As a church we might also be able to accuse ourselves of living at a subsistence level of faith, dwelling too much on what we don’t have and what we see ourselves losing. Hopefully we are not as despairing as the widow of Zarephath when Elijah first greets her, but we may think that our church is purely subsisting on what each week seems to be deep down in the bottom of the jars!
But that oil and meal at the bottom of the jars, are the means of making bread – the bread of life. And, Jesus loves us and desires, with compassion for our hurts, to fill us with the joy of a new life. This isn’t just a hope for the future either, it is a certainty that God loves us so abundantly that in many ways we are already showing and sharing his abundant love through our activities (like Discoveries, Wayfinders and Messy Church.)
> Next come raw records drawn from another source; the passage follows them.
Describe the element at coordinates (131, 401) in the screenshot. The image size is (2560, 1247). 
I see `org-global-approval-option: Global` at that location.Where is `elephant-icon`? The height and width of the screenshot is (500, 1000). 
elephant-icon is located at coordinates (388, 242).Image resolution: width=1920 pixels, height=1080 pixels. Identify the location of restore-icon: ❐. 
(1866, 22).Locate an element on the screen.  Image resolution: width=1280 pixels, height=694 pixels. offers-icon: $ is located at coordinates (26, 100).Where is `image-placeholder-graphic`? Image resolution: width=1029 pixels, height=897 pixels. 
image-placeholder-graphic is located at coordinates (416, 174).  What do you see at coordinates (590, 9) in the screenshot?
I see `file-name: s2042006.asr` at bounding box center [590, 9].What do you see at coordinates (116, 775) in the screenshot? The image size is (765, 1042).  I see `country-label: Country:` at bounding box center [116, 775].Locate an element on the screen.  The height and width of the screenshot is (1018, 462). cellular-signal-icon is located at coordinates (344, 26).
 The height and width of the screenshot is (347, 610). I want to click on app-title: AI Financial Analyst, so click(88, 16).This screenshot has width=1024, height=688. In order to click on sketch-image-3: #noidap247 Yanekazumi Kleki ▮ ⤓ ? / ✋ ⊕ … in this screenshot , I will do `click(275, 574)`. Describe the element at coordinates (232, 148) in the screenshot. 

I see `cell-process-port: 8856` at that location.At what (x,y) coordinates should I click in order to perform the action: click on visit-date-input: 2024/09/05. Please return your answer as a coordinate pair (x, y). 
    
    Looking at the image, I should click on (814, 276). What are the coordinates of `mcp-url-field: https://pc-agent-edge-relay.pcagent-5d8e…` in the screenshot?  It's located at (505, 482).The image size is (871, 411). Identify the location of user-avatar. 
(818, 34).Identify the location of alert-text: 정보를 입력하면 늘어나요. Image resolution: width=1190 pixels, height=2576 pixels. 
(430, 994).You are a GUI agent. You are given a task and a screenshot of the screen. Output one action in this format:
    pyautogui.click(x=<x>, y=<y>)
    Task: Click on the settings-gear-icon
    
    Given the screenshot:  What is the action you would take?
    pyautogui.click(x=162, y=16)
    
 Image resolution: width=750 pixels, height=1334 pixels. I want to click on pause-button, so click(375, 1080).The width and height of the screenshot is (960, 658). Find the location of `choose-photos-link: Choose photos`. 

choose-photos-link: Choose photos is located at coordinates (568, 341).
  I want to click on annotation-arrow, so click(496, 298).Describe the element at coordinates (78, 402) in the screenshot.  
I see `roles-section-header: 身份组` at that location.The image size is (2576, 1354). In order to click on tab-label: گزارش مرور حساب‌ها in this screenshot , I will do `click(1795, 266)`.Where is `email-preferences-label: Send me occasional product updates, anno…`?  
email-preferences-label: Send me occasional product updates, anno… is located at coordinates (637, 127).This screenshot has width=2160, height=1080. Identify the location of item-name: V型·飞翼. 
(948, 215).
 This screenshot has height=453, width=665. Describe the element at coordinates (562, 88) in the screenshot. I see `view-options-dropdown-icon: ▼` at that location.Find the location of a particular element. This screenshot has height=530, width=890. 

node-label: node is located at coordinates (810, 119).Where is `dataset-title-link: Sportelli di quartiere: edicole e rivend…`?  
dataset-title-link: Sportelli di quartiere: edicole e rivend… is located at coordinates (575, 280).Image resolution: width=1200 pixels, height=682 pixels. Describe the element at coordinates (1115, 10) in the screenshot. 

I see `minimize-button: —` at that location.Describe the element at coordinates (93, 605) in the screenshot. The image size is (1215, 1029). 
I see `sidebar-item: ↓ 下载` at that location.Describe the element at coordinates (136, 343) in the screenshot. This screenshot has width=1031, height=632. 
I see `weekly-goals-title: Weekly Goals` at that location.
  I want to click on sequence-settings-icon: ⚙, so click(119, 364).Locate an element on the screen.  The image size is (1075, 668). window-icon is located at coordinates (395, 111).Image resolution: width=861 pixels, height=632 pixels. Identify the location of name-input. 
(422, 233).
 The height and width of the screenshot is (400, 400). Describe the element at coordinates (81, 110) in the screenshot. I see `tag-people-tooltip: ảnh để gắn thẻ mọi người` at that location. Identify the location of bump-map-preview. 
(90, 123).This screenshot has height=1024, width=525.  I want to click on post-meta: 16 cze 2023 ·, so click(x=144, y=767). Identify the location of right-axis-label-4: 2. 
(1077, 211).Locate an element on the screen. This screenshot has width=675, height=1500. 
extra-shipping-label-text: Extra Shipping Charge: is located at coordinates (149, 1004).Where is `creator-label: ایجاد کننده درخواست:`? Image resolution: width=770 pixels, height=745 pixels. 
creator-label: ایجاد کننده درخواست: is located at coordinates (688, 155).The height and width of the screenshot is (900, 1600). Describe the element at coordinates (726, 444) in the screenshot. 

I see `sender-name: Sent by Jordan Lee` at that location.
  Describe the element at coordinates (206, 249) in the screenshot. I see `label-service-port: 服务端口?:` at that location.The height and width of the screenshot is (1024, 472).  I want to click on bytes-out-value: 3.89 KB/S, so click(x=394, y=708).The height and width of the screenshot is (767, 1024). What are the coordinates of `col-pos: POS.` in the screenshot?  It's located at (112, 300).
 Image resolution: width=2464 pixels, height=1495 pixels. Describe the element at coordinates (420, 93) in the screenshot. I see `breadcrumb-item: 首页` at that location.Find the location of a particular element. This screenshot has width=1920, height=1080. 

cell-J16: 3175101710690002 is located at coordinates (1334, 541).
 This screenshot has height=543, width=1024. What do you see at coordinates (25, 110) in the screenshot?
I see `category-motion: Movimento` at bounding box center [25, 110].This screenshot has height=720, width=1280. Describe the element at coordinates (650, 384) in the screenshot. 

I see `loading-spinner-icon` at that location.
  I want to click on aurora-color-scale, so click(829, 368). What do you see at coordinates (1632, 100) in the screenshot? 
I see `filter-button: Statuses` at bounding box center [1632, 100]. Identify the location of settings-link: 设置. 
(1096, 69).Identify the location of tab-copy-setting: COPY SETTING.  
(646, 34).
If our subsistence level faith has been been filled to overflowing because of the willingness of a Christian friend to call out to God on our behalf, we need to give thanks for their faith and the gif of grace that we have received. If our subsistence level experience of church has been overcome by an exciting new area of ministry – we should share that news. It is through these things that we encourage and build each other up as the body of Christ, and support each other through the lean times when personal or corporate lives get tough.
That holiday I spoke of at the beginning, where reunions were disturbed by the news of a good friends death, ended with a long and slightly sombre journey from West Wales to Cumbria, where Ian grew up. He had been a friend of faith, acknowledging through out his student life, loves and Leukaemia, that he was sustained by the abundant gifts that God had given him: a love of nature, a strong understanding of the importance of friendships, a willingness to say sorry, and the mind and hands of a poet and artist. By celebrating this, his widow of 13 weeks, enabled many (his grieving ex-girlfriend included) to have their spirits lifted to once again appreciate God’s abundant love.
Inside Ian’s funeral service sheet, inked in his own hand, was reproduced this picture poem, which reminds us of the “deep, deep love of Jesus” and the constancy of God – “vast, unmeasured, boundless, free”:
Among high marble summits I can see you there,
On the wild churning ocean I can feel you there,
On the cold autumnal air I can sense you there.
During my loneliness – I know you are there.
Through troubled waters you hold me there,
In my darkest hours I can see you there,
And when we reject you – you are still there.